AVENTUS Group said 100% of their portfolio remains open and its centres are experiencing double digit traffic growth.
With the exception of Victoria, traffic within the portfolio is up by 9% from the same period in 2019, with half of all centres experiencing double digit traffic growth.
When taking Victoria into consideration, overall traffic has grown by 1%, when compared to the comparable 2019 period.
Though, within the first two weeks of November, as restrictions eased, traffic in Victorian centres increased by 13%.
The South Australian “circuit breaker” restrictions, may impact one centre.
Demand for household and lifestyle items has driven sale in the portfolio.

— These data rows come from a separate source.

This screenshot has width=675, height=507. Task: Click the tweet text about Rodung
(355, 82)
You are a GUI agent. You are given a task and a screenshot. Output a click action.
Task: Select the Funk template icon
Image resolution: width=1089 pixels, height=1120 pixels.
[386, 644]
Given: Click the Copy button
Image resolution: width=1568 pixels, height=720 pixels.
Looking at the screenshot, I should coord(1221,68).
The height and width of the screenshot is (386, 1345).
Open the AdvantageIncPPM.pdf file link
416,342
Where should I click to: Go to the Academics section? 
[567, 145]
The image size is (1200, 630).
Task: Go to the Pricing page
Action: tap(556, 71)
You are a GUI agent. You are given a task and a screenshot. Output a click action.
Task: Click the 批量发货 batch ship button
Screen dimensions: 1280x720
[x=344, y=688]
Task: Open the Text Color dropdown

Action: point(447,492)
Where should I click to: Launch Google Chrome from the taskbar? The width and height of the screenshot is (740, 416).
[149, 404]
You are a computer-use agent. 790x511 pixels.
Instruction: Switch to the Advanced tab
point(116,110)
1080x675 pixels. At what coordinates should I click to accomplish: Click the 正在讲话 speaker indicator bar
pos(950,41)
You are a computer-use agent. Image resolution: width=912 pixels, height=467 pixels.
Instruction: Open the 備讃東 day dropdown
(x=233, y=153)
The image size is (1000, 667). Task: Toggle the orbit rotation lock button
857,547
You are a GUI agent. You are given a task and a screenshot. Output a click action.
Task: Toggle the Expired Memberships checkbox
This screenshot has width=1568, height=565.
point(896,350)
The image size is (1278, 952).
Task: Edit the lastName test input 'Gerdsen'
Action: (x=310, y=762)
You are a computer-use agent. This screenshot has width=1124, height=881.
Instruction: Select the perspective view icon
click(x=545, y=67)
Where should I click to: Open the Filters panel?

“Australians continue to spend more time and money at home – working, learning and entertaining – and this has driven strong sales growth to our large format retailers,” said Darren Holland, CEO of Aventus Group.
Portfolio occupancy has increased to 98.2% with minimal holdovers of 2.6%. As, 42 leasing deals have been negotiated, with over 24,500sqm for the period.
Rent collection is up 3% to 90% of gross billed rent collected. This number has been driven by strong portfolio traffic, retailer sales and retailer relationships.
The group’s development, the Caringbah Super Centre has been completed on time and is 100% leased, anchored by Harvey Norman, Freedom and JB Hi-Fi. The development generated an IRR of 13%, above the initial target of 10%.
A preliminary independent valuation of the centre is $139 million, including costs to spend for the 6 months to 31 October of $12 million, due to the income increase from its completion and the capitalisation rate being compressed to 6.25%. That’s a net incremental valuation uplift of approx. $15 million or a 13% increase over the book value as of 30 June.
The Group underwrote the September 2020 quarter distribution, raising approx. $22.3 million to boost liquidity. While the balance sheet is stable with no debt expiries before May of 2022 and $124 million of cash and undrawn facilities available.
Aventus has restored their distribution pay-out ratio to around 90% for the September quarter and advises FY20 FFO guidance of at least 18.5 cents per security, 2% growth compared to FY20.